PETIKAN:
- - -

KEJAKSAAN Agung (Kejagung) mengungkap awal mula pengusutan perkara dugaan korupsi tata kelola minyak mentah dan produk kilang PT Pertamina (Persero) periode 2018-2023 atau kasus korupsi minyak mentah.
Kapuspenkum Kejagung Harli Siregar mengatakan mulanya kasus ini ditemukan melalui pengamatan terkait persoalan yang ada di masyarakat.
Salah satu persoalan itu yakni keluhan masyarakat terkait kualitas BBM dari Pertamina yang diduga kurang bagus. Adapun, sprindik kasus ini teregister dengan Nomor: PRIN-59/F.2/Fd.2/10/2024 tertanggal 24 Oktober 2024.
"Awalnya itu kita masuknya dari situ (informasi terkait kualitas BBM), lalu dibuat telaahannya, kemudian dilakukan penyelidikan," kaya Harli, Rabu (26/2).
Dia menambahkan, isu kualitas BBM itu kemudian dihubungkan dengan persoalan lain seperti kenaikan harga bahan bakar.

- - -

Item dataset tersimpan
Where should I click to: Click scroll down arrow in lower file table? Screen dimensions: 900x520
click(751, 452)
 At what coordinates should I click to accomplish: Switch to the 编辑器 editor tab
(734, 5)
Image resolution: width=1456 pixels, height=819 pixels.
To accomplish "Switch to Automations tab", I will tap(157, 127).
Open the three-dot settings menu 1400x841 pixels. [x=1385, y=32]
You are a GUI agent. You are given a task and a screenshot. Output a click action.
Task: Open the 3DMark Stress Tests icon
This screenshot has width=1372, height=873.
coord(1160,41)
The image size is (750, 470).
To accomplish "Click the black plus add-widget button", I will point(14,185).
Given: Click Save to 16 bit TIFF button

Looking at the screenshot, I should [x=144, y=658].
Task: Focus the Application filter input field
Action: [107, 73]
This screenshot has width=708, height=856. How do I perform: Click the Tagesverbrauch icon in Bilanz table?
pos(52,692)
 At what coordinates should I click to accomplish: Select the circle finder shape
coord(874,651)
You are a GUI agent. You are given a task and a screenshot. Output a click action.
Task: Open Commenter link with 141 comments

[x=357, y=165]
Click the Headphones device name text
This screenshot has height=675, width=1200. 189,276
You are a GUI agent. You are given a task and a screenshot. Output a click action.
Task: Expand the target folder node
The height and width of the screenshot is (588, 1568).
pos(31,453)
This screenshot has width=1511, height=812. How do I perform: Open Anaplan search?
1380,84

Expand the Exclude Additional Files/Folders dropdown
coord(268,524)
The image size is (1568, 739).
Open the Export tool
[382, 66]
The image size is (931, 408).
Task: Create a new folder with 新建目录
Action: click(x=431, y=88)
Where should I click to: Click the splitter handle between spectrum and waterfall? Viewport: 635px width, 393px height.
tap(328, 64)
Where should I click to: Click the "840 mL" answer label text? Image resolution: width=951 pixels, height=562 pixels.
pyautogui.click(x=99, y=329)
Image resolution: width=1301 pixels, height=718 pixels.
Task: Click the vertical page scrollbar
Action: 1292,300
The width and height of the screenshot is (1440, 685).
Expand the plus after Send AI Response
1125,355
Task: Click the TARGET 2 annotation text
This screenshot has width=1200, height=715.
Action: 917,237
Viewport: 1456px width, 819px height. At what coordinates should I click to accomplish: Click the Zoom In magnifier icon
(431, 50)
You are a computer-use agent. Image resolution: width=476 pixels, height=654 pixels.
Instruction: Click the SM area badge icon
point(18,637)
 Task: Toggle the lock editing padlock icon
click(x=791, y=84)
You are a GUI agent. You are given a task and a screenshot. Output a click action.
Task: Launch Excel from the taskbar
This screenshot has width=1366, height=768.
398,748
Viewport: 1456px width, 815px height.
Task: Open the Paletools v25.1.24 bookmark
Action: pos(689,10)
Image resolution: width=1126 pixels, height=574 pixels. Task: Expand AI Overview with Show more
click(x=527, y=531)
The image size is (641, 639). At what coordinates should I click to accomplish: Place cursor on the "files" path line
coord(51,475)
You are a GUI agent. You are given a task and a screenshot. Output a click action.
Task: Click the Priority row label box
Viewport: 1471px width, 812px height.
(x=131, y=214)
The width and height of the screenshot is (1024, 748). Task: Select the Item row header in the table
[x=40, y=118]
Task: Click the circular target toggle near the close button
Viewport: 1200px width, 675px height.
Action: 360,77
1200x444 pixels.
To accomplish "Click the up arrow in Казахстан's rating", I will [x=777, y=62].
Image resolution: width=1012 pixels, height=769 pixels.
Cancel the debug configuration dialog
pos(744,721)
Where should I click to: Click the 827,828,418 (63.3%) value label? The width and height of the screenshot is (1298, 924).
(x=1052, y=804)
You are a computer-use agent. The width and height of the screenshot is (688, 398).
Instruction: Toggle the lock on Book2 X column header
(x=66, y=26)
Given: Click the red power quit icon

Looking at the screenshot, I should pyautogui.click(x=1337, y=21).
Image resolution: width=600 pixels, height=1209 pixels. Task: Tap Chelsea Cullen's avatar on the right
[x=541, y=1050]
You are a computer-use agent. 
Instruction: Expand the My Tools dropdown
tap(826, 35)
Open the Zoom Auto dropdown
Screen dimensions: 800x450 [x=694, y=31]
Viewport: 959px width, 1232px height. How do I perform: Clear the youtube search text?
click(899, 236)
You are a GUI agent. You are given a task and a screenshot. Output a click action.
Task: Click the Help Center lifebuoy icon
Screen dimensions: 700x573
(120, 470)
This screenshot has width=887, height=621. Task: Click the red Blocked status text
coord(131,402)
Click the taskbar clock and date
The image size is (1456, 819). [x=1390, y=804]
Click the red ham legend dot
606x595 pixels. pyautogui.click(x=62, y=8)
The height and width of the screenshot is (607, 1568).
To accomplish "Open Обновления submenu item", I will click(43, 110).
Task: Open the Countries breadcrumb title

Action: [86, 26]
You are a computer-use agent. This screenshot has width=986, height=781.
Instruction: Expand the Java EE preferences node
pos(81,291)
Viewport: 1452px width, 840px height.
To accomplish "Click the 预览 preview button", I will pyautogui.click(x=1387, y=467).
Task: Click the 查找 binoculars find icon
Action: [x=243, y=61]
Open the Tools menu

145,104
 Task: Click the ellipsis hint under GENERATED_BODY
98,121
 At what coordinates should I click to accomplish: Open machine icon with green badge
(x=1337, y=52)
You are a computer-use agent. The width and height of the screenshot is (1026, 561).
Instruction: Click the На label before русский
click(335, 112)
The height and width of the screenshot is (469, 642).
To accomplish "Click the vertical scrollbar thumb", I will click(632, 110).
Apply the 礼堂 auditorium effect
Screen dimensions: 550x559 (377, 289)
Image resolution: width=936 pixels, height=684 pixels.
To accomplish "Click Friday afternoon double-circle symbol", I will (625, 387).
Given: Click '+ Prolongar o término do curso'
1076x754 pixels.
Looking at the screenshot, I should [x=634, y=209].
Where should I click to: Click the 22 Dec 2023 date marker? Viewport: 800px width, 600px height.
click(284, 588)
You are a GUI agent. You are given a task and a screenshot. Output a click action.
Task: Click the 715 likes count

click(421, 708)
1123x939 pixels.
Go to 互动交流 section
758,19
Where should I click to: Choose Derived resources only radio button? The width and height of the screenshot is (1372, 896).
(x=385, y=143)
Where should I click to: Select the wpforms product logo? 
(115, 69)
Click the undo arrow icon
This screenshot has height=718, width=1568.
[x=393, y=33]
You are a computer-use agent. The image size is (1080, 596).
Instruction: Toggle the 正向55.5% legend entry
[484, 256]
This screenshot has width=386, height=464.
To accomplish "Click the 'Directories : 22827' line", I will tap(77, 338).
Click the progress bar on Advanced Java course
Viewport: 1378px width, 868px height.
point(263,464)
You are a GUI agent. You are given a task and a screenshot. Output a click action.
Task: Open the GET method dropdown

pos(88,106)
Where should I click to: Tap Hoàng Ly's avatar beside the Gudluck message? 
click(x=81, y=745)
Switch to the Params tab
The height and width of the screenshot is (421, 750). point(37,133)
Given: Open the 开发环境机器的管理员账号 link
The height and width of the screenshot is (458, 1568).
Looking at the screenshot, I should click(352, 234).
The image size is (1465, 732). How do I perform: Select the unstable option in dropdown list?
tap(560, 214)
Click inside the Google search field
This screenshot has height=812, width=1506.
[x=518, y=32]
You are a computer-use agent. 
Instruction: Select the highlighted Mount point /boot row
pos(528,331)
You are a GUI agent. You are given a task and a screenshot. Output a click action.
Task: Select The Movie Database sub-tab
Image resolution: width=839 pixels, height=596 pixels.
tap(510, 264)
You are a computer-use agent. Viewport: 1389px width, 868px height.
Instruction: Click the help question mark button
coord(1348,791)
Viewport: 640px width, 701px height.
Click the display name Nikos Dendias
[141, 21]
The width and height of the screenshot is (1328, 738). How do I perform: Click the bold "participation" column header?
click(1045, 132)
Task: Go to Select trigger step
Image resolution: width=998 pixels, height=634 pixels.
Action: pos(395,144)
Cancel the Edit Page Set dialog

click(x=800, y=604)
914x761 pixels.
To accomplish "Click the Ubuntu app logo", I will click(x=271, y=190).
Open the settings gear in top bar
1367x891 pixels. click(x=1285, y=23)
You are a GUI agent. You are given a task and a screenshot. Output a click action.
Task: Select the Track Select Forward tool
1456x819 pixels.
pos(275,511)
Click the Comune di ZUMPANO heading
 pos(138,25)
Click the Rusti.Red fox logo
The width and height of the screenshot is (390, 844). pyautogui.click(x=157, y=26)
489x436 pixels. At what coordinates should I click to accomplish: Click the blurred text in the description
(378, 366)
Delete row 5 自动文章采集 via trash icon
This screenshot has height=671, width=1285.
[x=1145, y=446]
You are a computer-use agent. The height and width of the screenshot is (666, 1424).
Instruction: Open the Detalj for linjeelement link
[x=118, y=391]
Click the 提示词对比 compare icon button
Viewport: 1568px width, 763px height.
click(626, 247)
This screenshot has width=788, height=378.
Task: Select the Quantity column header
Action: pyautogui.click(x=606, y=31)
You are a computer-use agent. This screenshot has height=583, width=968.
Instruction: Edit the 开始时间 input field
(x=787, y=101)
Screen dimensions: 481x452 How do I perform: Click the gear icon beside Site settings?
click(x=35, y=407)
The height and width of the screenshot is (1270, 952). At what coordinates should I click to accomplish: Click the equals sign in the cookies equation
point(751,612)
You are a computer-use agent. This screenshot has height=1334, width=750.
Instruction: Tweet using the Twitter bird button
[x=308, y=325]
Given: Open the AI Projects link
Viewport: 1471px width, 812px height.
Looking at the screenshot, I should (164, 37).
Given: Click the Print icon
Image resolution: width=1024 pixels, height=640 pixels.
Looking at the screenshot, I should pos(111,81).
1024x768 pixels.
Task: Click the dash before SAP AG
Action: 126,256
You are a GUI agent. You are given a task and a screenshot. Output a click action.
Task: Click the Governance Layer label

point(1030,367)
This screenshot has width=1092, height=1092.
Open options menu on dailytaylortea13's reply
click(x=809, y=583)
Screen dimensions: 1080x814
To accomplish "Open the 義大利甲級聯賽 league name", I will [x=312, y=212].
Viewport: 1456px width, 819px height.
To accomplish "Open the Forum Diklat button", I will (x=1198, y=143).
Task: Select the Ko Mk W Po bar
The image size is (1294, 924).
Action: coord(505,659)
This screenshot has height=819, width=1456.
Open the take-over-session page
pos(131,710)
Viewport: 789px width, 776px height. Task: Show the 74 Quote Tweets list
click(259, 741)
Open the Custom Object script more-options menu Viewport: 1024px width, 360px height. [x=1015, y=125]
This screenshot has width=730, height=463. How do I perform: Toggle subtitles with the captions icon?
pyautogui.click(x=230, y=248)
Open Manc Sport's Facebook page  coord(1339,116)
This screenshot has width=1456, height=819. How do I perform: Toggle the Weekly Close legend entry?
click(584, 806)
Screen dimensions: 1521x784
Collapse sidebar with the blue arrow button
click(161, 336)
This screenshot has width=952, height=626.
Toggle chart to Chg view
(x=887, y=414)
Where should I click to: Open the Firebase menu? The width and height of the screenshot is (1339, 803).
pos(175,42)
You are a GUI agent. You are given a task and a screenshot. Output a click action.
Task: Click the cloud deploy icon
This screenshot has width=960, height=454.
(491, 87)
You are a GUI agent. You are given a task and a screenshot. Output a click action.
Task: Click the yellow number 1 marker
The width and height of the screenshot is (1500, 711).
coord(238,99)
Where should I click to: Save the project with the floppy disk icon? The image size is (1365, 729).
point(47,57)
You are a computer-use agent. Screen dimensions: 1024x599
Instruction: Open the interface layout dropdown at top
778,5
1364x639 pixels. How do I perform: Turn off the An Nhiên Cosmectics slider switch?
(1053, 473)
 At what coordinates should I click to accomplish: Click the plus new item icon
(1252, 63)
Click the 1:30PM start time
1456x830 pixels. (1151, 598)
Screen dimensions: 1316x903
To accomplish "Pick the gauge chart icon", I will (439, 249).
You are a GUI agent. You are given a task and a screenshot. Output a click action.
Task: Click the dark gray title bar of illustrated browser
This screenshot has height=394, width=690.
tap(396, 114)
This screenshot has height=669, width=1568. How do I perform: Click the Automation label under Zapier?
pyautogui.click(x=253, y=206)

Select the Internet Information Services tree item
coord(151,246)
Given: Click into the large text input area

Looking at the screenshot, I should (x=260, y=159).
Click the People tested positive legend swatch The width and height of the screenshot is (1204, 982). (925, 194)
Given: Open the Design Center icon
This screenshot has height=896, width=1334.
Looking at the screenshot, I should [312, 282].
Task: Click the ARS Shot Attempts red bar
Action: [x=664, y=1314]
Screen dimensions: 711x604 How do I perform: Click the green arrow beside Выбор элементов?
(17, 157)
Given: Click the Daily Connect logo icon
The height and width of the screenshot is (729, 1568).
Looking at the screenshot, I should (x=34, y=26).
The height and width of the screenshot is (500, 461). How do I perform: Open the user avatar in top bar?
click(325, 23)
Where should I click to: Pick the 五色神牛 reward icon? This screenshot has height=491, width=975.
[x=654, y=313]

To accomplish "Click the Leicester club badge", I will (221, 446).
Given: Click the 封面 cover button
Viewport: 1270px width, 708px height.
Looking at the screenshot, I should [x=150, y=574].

- - -

YANG DIMINTA:
(a) Menurut petikan tentang kasus korupsi minyak mentah Pertamina, kapan sprindik kasus itu teregister?
(b) Teruskan petikan tentang kasus korupsi minyak mentah Pertamina, mulai setelah kalimat terakhirnya.
Item yang tersimpan tidak diperlukan di sini.

HASIL TUGAS:
(a) Tanggal 24 Oktober 2024.

(b)
Setelah itu, penyidik kemudian mengembangkan informasi polemik terkait BBM tersebut. Singkatnya, Kejagung menemukan periode kasus ini dimulai dari periode 2018-2023.
"Nah, sementara penyelidikannya kan sudah di 2024. Tapi peristiwa-peristiwa itu dijadikan merangkai, menguatkan argumentasi kita untuk masuk," pungkasnya.
Diketahui sebelumnya, Kejagung telah menetapkan tujuh tersangka dalam kasus korupsi tata kelola minyak mentah dan produk kilang PT Pertamina (Persero) pada Senin (24/2).
Tujuh tersangka itu, yakni Riva Siahaan (RS) selaku Direktur Utama PT Pertamina Patra Niaga, Yoki Firnandi (YF) selaku Direktur Utama PT Pertamina International Shipping, hingga anak Riza Chalid, Muhammad Kerry Andrianto Riza selaku Beneficial Owner PT Navigator Khatulistiwa.
Pada intinya, kasus ini melibatkan penyelenggara negara dengan broker, kedua belah pihak diduga bekerja sama dalam pengaturan proses pengadaan impor minyak mentah dan impor produk kilang periode 2018-2023.
Adapun, akibat adanya beberapa perbuatan melawan hukum tersebut, Kejagung mengungkap bahwa negara dirugikan sekitar Rp193,7 triliun. (H-3)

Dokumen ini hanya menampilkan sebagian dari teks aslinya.